Why I love gardening

I love gardening because it represents hope and future. So often, we are trying to “get things done” or, like Hannah Arendt’s notion of labor, we are doing something that will need to be re-done at some point inevitably and likely in the near future. But gardening is a sort of tactile luxury saturated in promise.

So, currently, I have been cultivating a few herbs the past few months with genuine success. I just have one window, and they have sad days, but in general, they are doing OK.

Side note: anyone with gardening advice, feel free to post. But as you can see, I have a few pots with mostly soil. I decided on a whim to get some seeds and see where they went. I often buy plants, and I may do so again, but here we are. And a few days ago, my pea plant started sprouting.

And, seeing this little pea burst up felt really good. It is likely a bit basic, but I appreciate testing the soil and sun each day and seeing, almost stork-like, if the soil brings new life. And I know farmers have a different situation and that is why I call this “gardening” or even vanity gardening, as I am doing this out of a love growing plants, not out of livelihood. (Side note: give farmers help and support local agriculture.)

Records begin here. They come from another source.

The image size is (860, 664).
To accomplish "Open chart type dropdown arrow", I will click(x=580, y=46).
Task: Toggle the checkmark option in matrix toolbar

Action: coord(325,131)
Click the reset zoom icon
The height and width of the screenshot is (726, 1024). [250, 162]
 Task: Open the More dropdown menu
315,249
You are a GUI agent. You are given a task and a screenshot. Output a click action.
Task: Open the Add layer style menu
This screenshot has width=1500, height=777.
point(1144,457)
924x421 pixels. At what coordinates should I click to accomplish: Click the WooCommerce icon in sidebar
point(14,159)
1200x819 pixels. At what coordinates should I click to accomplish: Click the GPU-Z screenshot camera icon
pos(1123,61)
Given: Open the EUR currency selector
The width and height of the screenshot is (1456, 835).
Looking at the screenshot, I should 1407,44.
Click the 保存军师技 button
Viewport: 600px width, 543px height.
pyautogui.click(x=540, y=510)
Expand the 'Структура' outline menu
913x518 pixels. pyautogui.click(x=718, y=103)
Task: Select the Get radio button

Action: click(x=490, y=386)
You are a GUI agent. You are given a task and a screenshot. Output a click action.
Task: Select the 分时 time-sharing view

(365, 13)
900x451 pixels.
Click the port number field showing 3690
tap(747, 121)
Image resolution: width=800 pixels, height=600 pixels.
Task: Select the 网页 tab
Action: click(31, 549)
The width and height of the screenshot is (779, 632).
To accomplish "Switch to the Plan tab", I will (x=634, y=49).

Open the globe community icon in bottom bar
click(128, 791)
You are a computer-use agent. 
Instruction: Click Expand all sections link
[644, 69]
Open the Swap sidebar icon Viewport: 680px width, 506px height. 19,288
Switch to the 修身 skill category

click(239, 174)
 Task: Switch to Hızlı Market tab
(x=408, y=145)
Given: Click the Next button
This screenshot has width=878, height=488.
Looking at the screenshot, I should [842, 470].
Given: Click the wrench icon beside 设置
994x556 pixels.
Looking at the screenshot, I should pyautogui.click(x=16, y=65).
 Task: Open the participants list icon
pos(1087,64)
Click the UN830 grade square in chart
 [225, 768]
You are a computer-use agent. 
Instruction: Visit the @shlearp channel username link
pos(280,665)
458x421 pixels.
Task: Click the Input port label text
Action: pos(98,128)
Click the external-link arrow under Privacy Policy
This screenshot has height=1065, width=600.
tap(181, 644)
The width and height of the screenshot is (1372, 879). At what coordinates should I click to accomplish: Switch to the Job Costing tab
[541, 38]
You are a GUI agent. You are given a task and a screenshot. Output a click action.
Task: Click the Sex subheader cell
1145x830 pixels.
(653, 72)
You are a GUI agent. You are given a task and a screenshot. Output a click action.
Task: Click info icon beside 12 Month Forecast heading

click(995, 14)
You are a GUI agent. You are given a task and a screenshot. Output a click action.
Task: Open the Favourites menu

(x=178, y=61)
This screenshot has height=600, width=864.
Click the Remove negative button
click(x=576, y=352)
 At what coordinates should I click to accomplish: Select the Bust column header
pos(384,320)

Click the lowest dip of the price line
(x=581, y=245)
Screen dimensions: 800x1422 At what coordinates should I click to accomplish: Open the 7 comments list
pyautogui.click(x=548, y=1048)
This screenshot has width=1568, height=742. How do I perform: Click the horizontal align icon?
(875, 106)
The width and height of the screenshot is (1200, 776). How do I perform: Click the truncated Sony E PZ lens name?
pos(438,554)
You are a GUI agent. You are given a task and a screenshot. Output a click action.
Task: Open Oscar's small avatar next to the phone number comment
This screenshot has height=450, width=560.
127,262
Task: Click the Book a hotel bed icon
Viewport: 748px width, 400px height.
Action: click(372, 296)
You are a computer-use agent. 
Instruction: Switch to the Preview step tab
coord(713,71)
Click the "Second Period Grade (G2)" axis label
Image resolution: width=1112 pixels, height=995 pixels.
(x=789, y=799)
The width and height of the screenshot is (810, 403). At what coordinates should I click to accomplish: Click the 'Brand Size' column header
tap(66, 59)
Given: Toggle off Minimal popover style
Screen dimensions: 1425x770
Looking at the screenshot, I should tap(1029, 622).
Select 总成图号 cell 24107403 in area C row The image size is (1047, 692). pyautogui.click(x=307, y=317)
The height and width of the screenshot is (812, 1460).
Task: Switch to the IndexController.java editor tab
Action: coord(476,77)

As I started, this is about hope. And since it is spring here–hell yeah, more flower pics soon–I always come back to one of my favorite poems, Charlotte Smith’s Sonnet Viii, “To Spring.” It is a mixed poem with the end, but I always come back to that “AGAIN” that starts it, as it expresses a sense of renewal. But gardening represents more than renewal; it represents genuinely new life. Time to get started.